* begin DOCUMENT EXTRACT *

Whence have you come my love
That you wear such a melancholy look?
Three times I call, but not a single response—
Why can’t men be constant as pine and cypress?
[XQHWJNBCS 2:1042]

子夜歌^ (zĭyè gē)
love (you) from what place come 歡從何處來 (huān cóng hé chù lái)
truly — have pensive look 端然有憂色 (duān rán yŏu yōu sè)
three call no one answer 三喚不一應 (sān huàn bù yí yìng)
have how compare pine cypress 有何比松柏 (yŏu hé bĭ sōng bó)

In the space of a four-line speech act, the mood of the singer changes completely,
from concerned solicitude for her lover to resignation or even anger at his (appar-
ent) betrayal.
Six Dynasties literati shi poets also adopted the pentasyllabic quatrain form and
explored its potential. Yet, stylistically, their written quatrain-length shi are almost
the opposite of the yuefu quatrain songs. Like longer contemporary shi poetry,
these quatrains are in a descriptive mode, aiming toward what the critic Zhong
Rong (fl. 502–509) called “artful structure and descriptive similitude” (qiaogou
xingsi).7 Such poems create a vibrant verbal texture (often through parallelism) but
maintain a somewhat neutral or distanced emotional stance. This effect is in part
due to the fact that the writers tended to avoid the use of grammatical function
words, which were considered “empty words” (xuzi), in favor of “content words”

* end DOCUMENT EXTRACT *
* begin SUPPLIED MATERIAL *

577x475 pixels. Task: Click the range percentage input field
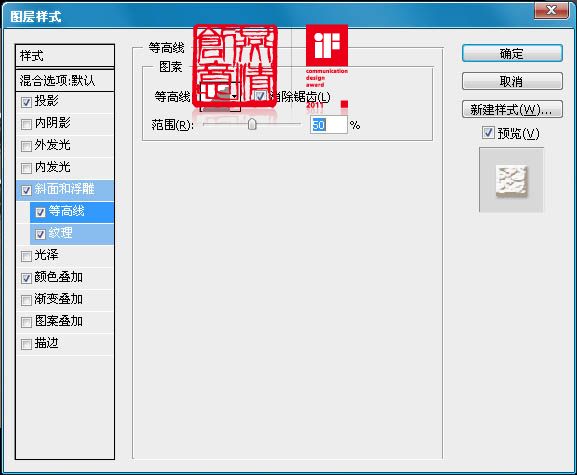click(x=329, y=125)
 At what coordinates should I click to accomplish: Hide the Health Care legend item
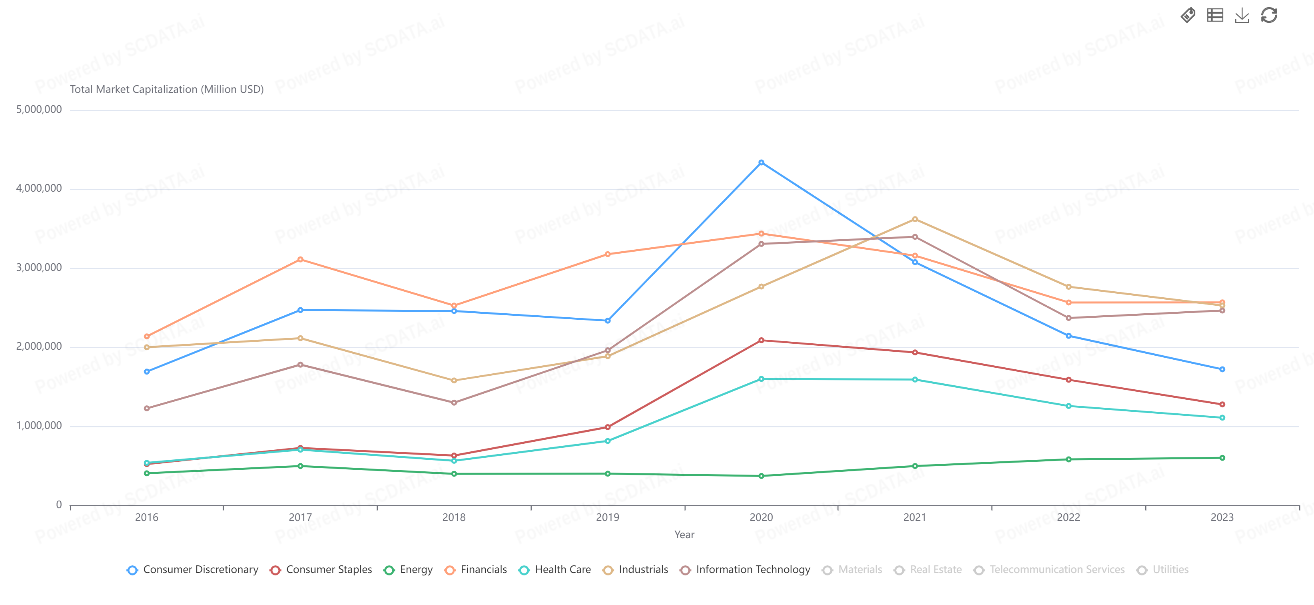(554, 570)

* end SUPPLIED MATERIAL *
* begin SUPPLIED MATERIAL *

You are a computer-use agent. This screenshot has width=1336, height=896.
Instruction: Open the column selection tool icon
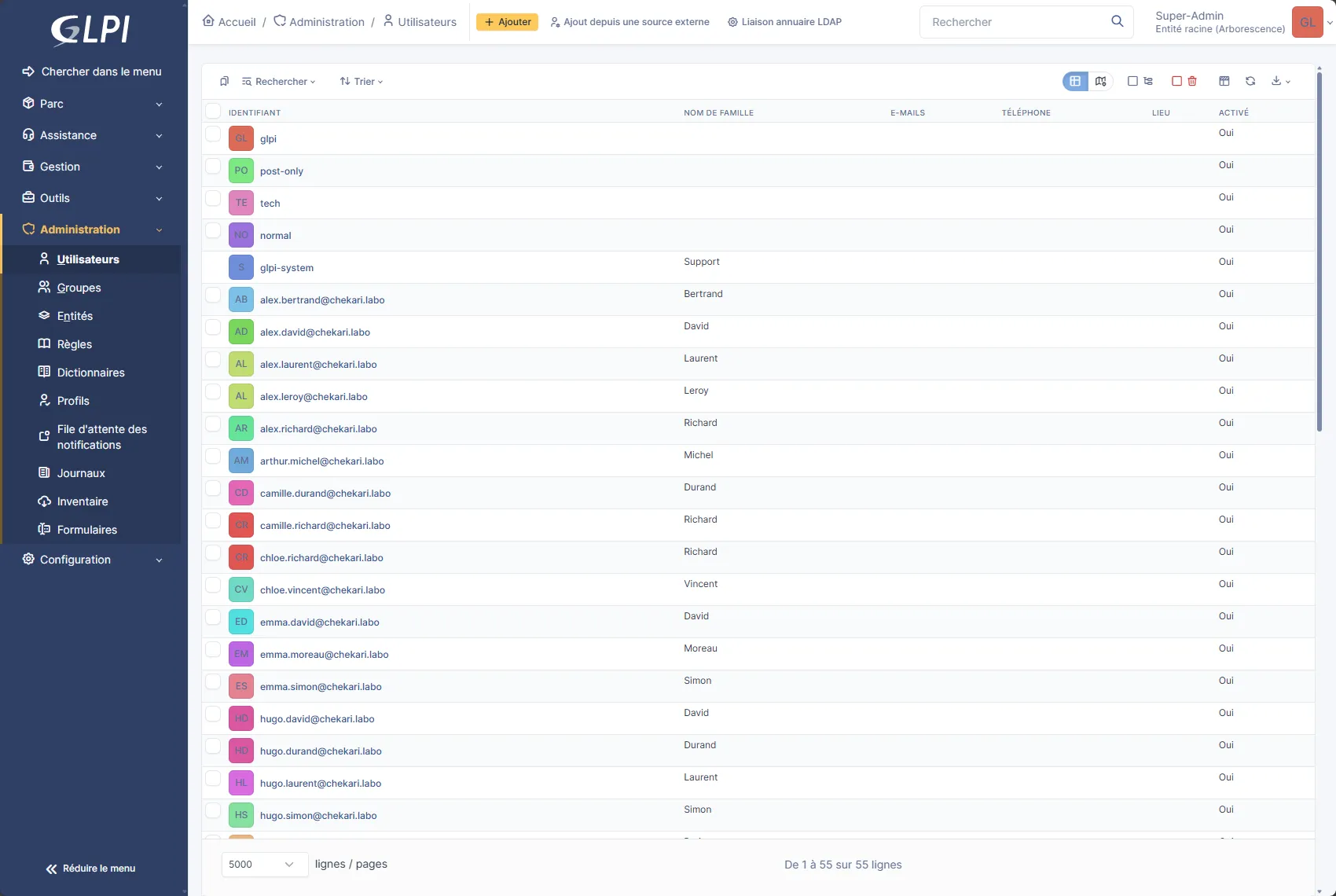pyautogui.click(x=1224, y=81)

* end SUPPLIED MATERIAL *

**WHAT TO DO**
**a)** Reproduce the part of the poetry excerpt between "子夜歌^ (zĭyè gē)" and "bù yí yìng)", inclusive.
**b)** In the records, rewrite the lines between the ones holding "You are a computer-use" and "pyautogui.click(x=1224, y=81)", inclusive, with "column selection tool" changed to "column chooser" and nothing else altered. Give back only those lines, leaving out the pictures.

**RESULTS BY TASK**
**a)**
子夜歌^ (zĭyè gē)
love (you) from what place come 歡從何處來 (huān cóng hé chù lái)
truly — have pensive look 端然有憂色 (duān rán yŏu yōu sè)
three call no one answer 三喚不一應 (sān huàn bù yí yìng)

**b)**
You are a computer-use agent. This screenshot has width=1336, height=896.
Instruction: Open the column chooser icon
pyautogui.click(x=1224, y=81)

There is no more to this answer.